▶ Task material
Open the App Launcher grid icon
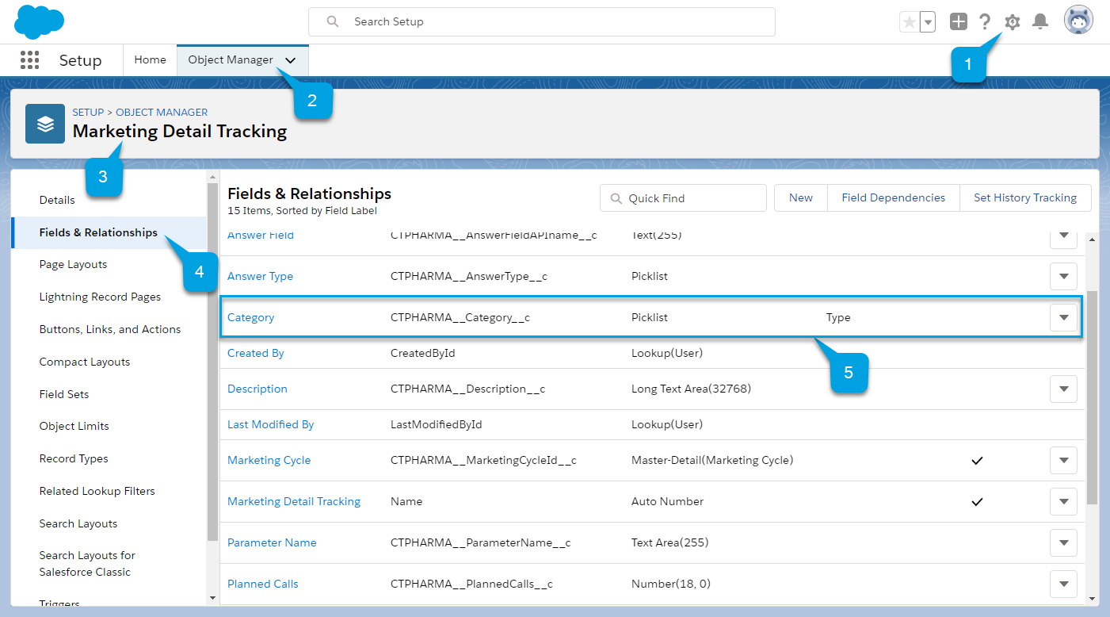1110x617 pixels. point(29,60)
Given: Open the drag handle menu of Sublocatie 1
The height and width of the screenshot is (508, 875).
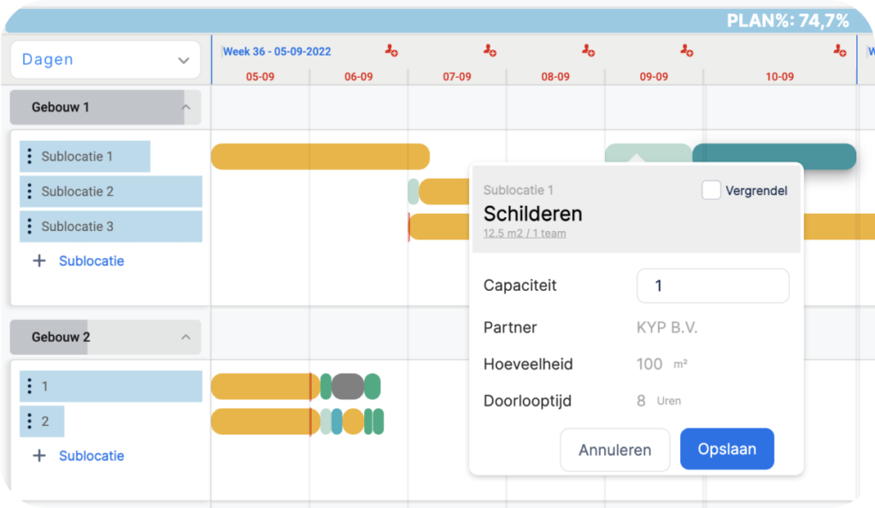Looking at the screenshot, I should (x=32, y=156).
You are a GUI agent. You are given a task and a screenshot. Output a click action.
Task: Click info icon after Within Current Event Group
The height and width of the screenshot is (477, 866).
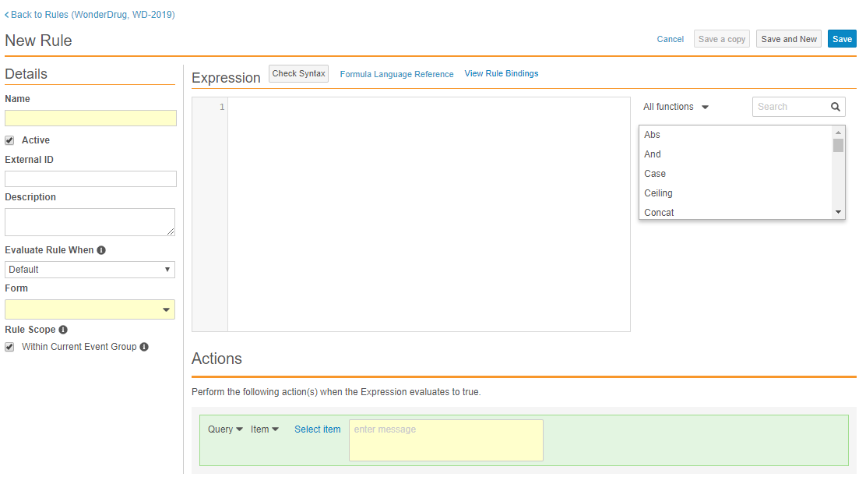click(x=144, y=347)
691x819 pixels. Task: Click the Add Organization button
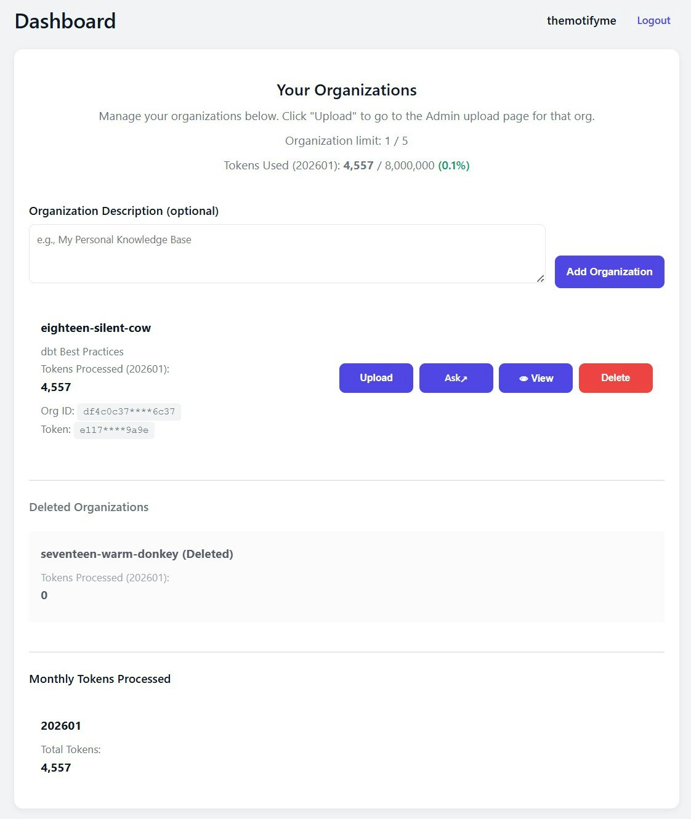pyautogui.click(x=609, y=272)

▶ Your goal
Word for word, restate the lines from the one containing "You are a GUI" through the end of the listing, and nothing more. Skip the pictures.

▶ Response to this exercise
You are a GUI agent. You are given a task and a screenshot. Output a click action.
Task: Click info icon after Within Current Event Group
The height and width of the screenshot is (477, 866).
click(x=144, y=347)
691x819 pixels. Task: Click the Add Organization button
pyautogui.click(x=609, y=272)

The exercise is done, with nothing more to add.